### Extract to read
● ● ● ● ●
|
Like any parallel system, the performance and the power of the Intel® Core™ Duo processor may be sensitive to the memory access
patterns. In this section we review three optimizations that are very important for getting the best out of the system.
Efficient Use of the Shared L2 Cache
Sharing data between two threads on the Intel Core Duo processor is fastest when done through the L2 cache. This section
examines several scenarios for sharing.
One scenario is when one thread brings the data from memory, and the other thread later uses this data directly from the L2
cache. If the single-threaded workload needs to bring the same data several times from memory but the multi-threaded
version is carefully designed to use the same data by the two threads simultaneously, the MT version gains performance by
bringing the data less times from the memory to the cache hierarchy. Such a design can help applications with a larger than
L2 cache data set and even achieve higher than 2x performance improvement.
Another scenario is when one thread generates the data and the other thread consumes it. A couple of variations of this
scenario are possible and are further explained in the "Producer Consumer Models," Section 5.3 of the Intel®
Core™ Duo Processor Optimization Guide[4]. Briefly, they are the "Delay" approach and "Symmetric"
approach. Below is an example of the expected speedup when the producer-consumer model is run on an Intel Core Duo
processor vs. a Dual Core Intel® Xeon® processor vs. an Intel® Pentium® 4 processor with Hyper-Threading Technology¹
(W = Write, R = Read, xxK = buffer size).
Not only do these data show the benefit of avoiding the bus/memory latency, they also demonstrate how varying multi-processor
implementations behave in both code affinity (functional) decomposition and data affinity (data) decomposition threading
models. If the produced/consumed data set size is bigger than the L1 data cache size, yet smaller than the L2 cache size,
data decomposition and functional decomposition yield similar performance (assuming the functional decomposition
implementation is well balanced), and the best performance that can be achieved for data sharing.

Figure 9: Code vs. data affinity performance on various processors
click image for larger view
False Sharing Can Reduce Performance
False sharing happens when two or more threads access different address ranges on the same cache line simultaneously. This
causes the cache line to be in the first level cache of the two cores.
● ● ● ● ●
### Data lines
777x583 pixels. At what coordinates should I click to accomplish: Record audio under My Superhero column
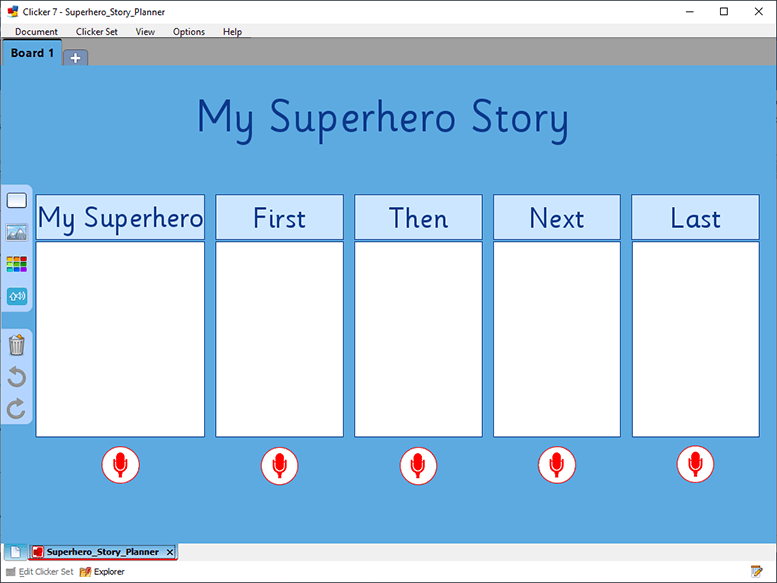coord(120,465)
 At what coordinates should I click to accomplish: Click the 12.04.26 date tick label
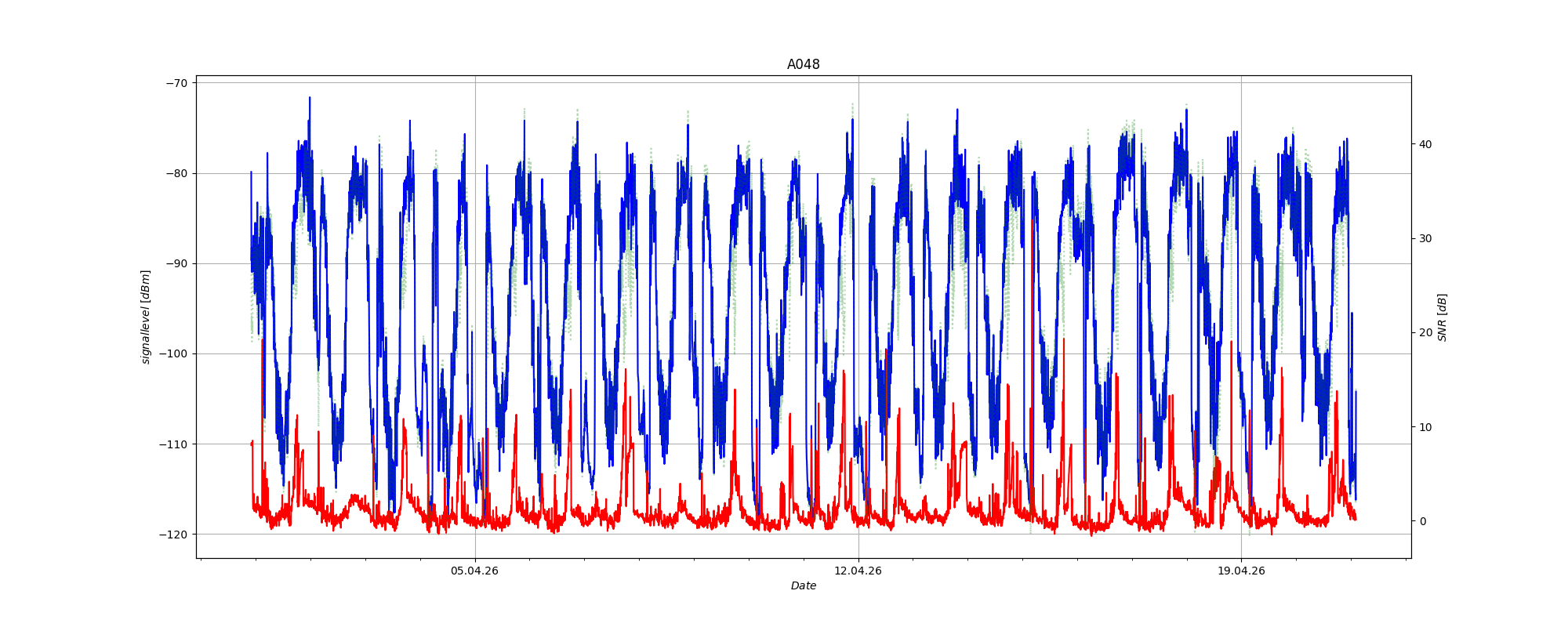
● ● ● ● ●
### Set of tasks
1. From the text above on memory access in the Intel Core Duo processor, copy exactly the passage that opens with the words containing "Not only do" and closes with "for data sharing.".
2. Continue the text above on memory access optimizations for the Intel Core Duo processor, beginning right after its last sentence.

### Response list
1.
Not only do these data show the benefit of avoiding the bus/memory latency, they also demonstrate how varying multi-processor
implementations behave in both code affinity (functional) decomposition and data affinity (data) decomposition threading
models. If the produced/consumed data set size is bigger than the L1 data cache size, yet smaller than the L2 cache size,
data decomposition and functional decomposition yield similar performance (assuming the functional decomposition
implementation is well balanced), and the best performance that can be achieved for data sharing.

2.
False sharing causes a severe performance penalty if one or more of the threads writes to the shared cache line. This causes
invalidation of the cache line at the first-level cache of the other core. As a result, the next time that the other core
accesses the cache line in question it will have to transfer it from the core that wrote it earlier through the bus,
thereby incurring a major latency penalty.
Below is an example of code that has false sharing when executed by several threads simultaneously.
int counter[THREAD_NUM];
int inc_counter ()
{
counter[my_tid]++;
return counter[my_tid];
}
Table 1 lists the penalties that an application can suffer if it uses false sharing intensively on an Intel Core Duo system. In
order to avoid such an unnecessary overhead, the programmer needs to avoid false sharing, and in particular, needs to make
sure it does not occur unintentionally in the following cases:
- Global data variables and static data variables that are placed in the same cache line but are written by different threads.
- Objects allocated dynamically by different threads can accidentally share cache lines.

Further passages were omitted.